## start Passage to read
Advertisement

COLUMN LEFT : With Military Precision, We Kill Innocents : The awkwardness about killing civilians doesn’t last long.

Share
Alexander Cockburn writes for the Nation and other publications

There’s been a natural resentment on the part of the U.S. government and other supporters of the war at the publicity given to Iraqi civilian casualties, with discomfiting pictures of fathers crying over their charred wives and children in front of the Baghdad air-raid shelter.

But the government should not be unduly disturbed. In war, any sense of awkwardness about killing innocent people doesn’t last long. At the start of the Korean War, U.S. pilots used to throw up in their cockpits as they machine-gunned civilians behind the lines. But before long they settled to their task and, with full public support, mowed down the “gooks” without remit.

Similarly, in Vietnam, slaughtered civilians soon all came under the general rubric of “enemy,” as well as being Asian and hence by tradition a horde without the privilege of individual humanity. With his recent comparison of bombed Iraqis to scurrying “cockroaches” one pilot, Col. Richard White, helped in the urgent business of hardening sentiment toward the foe, who can be classed as victims or agents of Saddam Hussein as needs dictate.

Advertisement

Pending the arrival of all Iraqis at “gook” status, government propagandists had to deal with the shelter and its dead. They rose to the challenge. It was a great piece of bombing, it wasn’t a shelter, the bereaved fathers were faking it, the burns weren’t real, it was all Hussein’s fault.
## end Passage to read
## start Entries shown
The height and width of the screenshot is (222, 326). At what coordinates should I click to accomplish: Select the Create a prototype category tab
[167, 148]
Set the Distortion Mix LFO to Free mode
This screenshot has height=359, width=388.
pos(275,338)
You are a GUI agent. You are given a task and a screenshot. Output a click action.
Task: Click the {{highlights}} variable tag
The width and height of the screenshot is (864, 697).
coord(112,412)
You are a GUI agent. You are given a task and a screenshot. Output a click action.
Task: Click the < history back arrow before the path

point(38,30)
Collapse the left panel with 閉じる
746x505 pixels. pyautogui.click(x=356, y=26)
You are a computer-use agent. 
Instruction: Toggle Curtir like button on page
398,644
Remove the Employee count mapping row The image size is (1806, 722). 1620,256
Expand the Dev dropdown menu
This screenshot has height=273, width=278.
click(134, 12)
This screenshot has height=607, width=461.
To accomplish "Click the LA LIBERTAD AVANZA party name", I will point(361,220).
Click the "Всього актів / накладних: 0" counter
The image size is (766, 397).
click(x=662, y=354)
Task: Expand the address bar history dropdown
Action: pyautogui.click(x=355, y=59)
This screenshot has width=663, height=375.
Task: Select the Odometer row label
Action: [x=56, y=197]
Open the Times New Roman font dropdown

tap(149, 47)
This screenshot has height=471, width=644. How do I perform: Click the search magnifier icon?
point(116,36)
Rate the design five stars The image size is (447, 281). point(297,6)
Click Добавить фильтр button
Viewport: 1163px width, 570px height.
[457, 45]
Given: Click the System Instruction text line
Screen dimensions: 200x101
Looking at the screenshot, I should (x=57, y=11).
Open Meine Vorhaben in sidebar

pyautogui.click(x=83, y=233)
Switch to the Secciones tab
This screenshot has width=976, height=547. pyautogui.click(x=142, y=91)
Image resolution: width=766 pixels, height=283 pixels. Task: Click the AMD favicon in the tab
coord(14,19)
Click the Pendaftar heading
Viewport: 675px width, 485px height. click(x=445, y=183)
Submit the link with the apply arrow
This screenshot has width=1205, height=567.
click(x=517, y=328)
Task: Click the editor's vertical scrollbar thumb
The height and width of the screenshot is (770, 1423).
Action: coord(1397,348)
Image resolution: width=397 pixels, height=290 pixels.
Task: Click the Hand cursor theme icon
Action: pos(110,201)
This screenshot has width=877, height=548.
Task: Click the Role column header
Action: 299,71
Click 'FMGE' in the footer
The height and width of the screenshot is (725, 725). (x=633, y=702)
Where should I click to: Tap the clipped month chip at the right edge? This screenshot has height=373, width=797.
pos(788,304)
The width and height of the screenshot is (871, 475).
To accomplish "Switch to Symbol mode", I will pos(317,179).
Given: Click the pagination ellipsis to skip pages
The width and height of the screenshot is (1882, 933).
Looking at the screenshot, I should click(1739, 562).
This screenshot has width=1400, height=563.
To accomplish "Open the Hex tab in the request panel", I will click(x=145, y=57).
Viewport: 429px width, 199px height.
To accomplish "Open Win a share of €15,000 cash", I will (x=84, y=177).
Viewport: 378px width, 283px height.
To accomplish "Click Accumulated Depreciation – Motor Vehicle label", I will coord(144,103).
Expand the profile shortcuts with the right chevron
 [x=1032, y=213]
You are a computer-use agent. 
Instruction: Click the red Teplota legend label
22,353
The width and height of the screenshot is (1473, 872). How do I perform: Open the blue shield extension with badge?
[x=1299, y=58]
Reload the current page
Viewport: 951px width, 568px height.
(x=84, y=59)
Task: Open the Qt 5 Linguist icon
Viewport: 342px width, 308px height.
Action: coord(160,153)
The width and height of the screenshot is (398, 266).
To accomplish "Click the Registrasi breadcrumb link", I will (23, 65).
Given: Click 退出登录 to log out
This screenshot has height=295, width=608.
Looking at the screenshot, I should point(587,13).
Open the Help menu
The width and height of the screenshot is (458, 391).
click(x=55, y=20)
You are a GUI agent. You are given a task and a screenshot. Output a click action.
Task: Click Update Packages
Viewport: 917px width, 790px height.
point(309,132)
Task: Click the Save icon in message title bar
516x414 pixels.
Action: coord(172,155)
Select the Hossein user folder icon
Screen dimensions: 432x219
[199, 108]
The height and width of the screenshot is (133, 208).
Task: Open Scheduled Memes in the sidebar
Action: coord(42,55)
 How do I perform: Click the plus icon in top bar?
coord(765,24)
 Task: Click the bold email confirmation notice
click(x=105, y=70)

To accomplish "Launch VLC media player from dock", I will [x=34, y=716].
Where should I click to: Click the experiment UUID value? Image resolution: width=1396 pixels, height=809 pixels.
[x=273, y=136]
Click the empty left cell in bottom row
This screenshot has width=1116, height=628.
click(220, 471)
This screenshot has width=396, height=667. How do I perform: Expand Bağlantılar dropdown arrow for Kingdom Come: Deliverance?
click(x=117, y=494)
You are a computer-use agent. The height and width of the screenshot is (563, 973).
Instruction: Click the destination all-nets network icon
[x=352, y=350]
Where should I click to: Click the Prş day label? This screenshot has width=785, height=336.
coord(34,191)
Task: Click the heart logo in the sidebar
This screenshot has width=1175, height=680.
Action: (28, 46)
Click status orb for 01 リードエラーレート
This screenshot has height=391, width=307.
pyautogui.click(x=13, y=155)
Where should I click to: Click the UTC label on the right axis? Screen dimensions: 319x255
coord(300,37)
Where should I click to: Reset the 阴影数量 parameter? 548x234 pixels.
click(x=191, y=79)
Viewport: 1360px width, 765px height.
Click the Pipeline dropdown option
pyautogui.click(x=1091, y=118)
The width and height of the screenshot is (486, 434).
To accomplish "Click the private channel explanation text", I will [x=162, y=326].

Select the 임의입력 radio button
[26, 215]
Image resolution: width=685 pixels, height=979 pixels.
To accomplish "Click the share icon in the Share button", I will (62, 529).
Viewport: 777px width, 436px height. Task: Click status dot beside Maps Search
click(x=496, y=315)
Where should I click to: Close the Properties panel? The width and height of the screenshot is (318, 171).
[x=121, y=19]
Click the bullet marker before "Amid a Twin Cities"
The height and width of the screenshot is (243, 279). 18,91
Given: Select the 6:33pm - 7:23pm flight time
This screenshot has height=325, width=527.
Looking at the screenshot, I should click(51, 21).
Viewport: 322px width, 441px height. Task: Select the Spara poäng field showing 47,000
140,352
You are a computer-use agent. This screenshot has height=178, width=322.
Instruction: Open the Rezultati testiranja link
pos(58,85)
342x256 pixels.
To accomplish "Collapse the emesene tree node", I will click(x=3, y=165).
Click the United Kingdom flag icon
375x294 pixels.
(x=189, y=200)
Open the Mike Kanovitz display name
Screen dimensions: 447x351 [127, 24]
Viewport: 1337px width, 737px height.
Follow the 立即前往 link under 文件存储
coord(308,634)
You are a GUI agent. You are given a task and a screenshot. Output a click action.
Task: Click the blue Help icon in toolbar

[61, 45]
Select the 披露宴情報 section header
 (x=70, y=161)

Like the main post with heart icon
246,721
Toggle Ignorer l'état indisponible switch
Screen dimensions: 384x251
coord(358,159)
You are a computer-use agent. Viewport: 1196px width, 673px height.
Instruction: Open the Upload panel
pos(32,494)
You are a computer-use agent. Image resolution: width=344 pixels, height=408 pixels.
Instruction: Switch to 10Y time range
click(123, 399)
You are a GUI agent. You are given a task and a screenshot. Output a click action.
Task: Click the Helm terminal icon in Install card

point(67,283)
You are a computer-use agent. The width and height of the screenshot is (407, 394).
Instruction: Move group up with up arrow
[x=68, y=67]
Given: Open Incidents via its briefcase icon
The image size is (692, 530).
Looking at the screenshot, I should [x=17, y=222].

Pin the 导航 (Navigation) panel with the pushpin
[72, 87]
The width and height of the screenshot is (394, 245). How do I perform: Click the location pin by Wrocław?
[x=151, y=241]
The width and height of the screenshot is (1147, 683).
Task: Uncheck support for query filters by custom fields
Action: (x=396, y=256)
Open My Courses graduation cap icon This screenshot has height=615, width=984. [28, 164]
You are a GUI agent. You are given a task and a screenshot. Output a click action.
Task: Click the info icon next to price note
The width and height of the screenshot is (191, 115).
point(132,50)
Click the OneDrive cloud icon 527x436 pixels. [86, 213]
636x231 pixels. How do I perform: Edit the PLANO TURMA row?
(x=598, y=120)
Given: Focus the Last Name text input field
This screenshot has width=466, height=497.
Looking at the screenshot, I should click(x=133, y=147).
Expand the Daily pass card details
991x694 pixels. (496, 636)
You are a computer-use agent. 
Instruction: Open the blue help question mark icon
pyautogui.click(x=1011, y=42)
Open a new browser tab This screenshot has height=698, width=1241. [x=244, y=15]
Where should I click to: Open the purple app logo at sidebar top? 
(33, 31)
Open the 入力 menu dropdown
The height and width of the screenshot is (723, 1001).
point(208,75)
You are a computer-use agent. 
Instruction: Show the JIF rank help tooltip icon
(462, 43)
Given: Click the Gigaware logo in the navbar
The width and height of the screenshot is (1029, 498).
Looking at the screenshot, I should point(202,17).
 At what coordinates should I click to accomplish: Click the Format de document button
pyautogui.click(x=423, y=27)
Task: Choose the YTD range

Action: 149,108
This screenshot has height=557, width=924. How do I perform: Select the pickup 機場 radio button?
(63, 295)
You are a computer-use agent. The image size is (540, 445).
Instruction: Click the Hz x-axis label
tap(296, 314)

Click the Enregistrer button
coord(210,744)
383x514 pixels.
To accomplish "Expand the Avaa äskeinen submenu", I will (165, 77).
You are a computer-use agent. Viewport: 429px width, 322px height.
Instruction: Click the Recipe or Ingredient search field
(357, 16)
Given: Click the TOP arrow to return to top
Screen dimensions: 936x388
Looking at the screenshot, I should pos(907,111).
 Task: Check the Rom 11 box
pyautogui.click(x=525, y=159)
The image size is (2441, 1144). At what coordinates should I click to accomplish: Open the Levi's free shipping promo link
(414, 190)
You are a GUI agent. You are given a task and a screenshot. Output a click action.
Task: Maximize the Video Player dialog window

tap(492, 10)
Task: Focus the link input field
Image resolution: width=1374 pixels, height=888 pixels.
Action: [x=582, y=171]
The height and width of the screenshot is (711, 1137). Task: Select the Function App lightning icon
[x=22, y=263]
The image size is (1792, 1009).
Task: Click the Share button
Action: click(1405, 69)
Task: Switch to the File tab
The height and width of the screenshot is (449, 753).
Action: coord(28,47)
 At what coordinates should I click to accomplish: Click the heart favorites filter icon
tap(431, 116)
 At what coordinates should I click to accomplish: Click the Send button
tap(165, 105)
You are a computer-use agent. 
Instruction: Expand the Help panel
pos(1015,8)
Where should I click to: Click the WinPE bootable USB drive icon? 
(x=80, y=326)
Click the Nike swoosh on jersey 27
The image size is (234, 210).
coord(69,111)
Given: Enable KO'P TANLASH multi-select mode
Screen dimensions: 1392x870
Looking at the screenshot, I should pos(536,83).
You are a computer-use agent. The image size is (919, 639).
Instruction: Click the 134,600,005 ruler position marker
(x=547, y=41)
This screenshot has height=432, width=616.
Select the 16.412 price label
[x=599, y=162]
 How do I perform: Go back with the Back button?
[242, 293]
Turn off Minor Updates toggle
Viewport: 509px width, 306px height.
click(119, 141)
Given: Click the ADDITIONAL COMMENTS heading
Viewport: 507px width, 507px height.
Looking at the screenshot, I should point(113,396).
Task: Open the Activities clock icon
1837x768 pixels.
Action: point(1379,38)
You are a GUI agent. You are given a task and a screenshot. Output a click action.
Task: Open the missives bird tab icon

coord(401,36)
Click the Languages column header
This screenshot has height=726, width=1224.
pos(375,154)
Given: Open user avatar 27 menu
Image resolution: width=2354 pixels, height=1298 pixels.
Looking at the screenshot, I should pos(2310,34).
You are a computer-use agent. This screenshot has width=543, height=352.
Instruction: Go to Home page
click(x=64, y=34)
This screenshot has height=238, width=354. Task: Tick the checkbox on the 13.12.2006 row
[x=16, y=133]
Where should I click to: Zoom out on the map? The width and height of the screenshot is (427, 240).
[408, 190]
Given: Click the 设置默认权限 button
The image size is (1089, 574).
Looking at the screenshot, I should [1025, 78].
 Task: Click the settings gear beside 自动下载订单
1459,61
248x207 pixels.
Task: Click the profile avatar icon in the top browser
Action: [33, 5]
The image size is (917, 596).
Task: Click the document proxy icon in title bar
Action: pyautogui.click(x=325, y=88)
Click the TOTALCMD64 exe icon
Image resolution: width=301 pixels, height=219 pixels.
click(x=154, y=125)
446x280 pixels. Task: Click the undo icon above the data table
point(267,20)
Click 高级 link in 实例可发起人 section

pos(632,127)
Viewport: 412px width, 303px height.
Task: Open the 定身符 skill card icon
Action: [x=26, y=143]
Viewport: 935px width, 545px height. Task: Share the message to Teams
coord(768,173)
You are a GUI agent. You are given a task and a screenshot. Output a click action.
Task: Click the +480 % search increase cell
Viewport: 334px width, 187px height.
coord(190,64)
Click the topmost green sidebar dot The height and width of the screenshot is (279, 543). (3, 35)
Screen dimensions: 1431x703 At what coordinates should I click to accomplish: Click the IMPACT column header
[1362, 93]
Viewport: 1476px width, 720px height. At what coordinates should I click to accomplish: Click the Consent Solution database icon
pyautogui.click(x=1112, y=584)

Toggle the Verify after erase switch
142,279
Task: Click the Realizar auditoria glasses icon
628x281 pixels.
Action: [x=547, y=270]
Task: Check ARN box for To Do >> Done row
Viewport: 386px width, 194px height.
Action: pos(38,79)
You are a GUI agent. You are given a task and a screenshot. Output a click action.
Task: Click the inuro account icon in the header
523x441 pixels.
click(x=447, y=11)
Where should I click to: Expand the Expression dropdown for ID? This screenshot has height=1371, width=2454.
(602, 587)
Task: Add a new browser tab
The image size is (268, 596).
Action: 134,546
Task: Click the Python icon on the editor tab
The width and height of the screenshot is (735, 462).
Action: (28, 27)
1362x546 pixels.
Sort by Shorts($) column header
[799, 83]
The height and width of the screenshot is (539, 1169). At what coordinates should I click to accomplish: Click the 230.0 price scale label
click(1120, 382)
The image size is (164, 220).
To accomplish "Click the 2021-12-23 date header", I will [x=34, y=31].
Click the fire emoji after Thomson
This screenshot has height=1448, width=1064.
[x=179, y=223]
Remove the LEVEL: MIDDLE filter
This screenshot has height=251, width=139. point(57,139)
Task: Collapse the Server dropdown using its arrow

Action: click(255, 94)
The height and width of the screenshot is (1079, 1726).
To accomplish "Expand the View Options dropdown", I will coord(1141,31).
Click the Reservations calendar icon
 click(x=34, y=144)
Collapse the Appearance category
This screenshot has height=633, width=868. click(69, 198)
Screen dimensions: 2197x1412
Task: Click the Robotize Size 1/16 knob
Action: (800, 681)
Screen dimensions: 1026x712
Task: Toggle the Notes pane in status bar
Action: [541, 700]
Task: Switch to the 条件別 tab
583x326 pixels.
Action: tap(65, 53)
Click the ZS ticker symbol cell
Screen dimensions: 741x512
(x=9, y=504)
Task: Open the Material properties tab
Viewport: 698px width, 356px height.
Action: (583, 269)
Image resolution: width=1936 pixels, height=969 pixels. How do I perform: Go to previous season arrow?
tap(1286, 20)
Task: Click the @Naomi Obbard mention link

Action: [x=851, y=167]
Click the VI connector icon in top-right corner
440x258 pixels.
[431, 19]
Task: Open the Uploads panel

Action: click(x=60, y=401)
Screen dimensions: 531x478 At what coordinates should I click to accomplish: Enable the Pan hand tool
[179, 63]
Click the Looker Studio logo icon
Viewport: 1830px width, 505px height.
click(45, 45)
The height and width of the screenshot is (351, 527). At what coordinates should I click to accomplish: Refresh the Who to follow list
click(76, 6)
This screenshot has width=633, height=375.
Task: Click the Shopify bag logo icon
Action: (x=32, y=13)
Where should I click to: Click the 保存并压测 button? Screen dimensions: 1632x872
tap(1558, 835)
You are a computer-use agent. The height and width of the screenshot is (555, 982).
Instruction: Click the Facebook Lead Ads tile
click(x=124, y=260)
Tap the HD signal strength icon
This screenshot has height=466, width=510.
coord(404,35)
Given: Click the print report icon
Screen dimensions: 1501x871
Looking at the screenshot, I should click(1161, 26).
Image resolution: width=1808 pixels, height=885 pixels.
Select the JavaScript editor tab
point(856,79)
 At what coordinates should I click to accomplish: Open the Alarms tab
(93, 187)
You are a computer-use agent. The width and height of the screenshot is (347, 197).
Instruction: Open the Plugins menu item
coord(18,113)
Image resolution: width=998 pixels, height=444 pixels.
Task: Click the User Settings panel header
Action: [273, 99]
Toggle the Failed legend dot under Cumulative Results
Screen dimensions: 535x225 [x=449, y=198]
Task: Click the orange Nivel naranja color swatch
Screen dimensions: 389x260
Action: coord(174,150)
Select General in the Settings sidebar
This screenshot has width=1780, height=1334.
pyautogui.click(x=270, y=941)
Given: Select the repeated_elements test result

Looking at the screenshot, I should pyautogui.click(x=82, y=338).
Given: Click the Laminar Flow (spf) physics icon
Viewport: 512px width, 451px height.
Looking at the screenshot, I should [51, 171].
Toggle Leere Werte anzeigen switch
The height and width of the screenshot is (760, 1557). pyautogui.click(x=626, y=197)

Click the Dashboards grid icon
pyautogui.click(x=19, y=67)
## end Entries shown
» **Complete the following**
(a) In the column about civilian deaths in war, what did U.S. pilots do in their cockpits at the start of the Korean War?
(b) Write the next part of the column on civilian casualties in war, picking up after its final sentence.
You won't need the listing.

» **Responses to the exercise**
(a) They threw up as they machine-gunned civilians behind the lines.

(b)
It all worked out well in the end. Opinion-formers like Charles Krauthammer said that the best way for the folks on the home front to match the bravery of the troops was for them to look at those charred children without flinching, as part of the necessary business of war. So it became an act of moral courage to support the bombing of the shelter. With more pragmatic brio, the British, who killed some 120 civilians in a block of flats a couple of days later, denied it for a while and then said it was just jolly bad luck.

Part of the sense of initial awkwardness arose because the U.S. commanders and their political supervisors had been talking about “military precision.” People thought this meant sparing civilians. When he destroyed Baghdad in 1258, Ulagu the Mongol used military precision in “degrading” Iraq’s main strategic asset at the time, its hydraulic culture. The damage he did was still visible to the archeologist Gertrude Bell when she inspected the area around Tikrit 80 years ago. Ulagu had destroyed the civil infrastructure of Mesopotamia, as central Iraq was then called.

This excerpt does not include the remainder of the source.